#### Problem details:
Give back only the lines in the records below from the one with "Instruction: Toggle italic text formatting" to the one with "This screenshot has width=1869, height=655.", both inclusive, word for word.

========================================

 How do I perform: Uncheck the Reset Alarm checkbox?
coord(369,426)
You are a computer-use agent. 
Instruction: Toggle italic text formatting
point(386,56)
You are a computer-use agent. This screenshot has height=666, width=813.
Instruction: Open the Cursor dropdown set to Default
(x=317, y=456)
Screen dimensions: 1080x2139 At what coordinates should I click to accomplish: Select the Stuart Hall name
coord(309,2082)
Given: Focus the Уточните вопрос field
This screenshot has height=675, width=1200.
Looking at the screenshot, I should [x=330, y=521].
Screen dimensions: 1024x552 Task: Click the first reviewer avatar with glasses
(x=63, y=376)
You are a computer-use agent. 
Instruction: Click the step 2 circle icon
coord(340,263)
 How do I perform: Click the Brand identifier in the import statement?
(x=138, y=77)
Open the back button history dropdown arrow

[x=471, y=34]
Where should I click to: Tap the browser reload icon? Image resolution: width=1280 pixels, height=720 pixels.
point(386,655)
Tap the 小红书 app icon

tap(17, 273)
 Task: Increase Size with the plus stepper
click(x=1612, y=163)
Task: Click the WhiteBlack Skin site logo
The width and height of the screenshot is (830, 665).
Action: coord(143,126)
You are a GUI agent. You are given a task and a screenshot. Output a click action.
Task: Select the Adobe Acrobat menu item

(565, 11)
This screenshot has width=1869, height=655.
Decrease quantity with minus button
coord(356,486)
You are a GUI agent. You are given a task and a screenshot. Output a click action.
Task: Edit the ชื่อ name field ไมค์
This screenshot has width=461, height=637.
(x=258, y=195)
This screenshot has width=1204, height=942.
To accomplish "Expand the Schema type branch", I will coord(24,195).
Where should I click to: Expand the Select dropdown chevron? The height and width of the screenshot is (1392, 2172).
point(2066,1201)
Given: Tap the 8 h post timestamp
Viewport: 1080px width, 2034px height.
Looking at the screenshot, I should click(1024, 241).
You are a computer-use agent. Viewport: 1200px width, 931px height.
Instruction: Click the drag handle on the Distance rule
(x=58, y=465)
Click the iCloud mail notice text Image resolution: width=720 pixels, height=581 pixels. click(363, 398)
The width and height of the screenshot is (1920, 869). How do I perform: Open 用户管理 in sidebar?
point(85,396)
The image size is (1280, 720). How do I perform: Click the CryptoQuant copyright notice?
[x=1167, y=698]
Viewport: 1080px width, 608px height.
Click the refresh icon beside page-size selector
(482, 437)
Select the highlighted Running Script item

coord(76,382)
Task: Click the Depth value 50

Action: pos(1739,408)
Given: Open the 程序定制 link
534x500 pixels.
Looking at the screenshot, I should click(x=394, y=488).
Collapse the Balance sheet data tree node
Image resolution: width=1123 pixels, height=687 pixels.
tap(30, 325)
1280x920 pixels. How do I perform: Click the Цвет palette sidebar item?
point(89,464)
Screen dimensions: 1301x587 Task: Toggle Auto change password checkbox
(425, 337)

========================================

#### Answer space:
Instruction: Toggle italic text formatting
point(386,56)
You are a computer-use agent. This screenshot has height=666, width=813.
Instruction: Open the Cursor dropdown set to Default
(x=317, y=456)
Screen dimensions: 1080x2139 At what coordinates should I click to accomplish: Select the Stuart Hall name
coord(309,2082)
Given: Focus the Уточните вопрос field
This screenshot has height=675, width=1200.
Looking at the screenshot, I should [x=330, y=521].
Screen dimensions: 1024x552 Task: Click the first reviewer avatar with glasses
(x=63, y=376)
You are a computer-use agent. 
Instruction: Click the step 2 circle icon
coord(340,263)
 How do I perform: Click the Brand identifier in the import statement?
(x=138, y=77)
Open the back button history dropdown arrow

[x=471, y=34]
Where should I click to: Tap the browser reload icon? Image resolution: width=1280 pixels, height=720 pixels.
point(386,655)
Tap the 小红书 app icon

tap(17, 273)
 Task: Increase Size with the plus stepper
click(x=1612, y=163)
Task: Click the WhiteBlack Skin site logo
The width and height of the screenshot is (830, 665).
Action: coord(143,126)
You are a GUI agent. You are given a task and a screenshot. Output a click action.
Task: Select the Adobe Acrobat menu item

(565, 11)
This screenshot has width=1869, height=655.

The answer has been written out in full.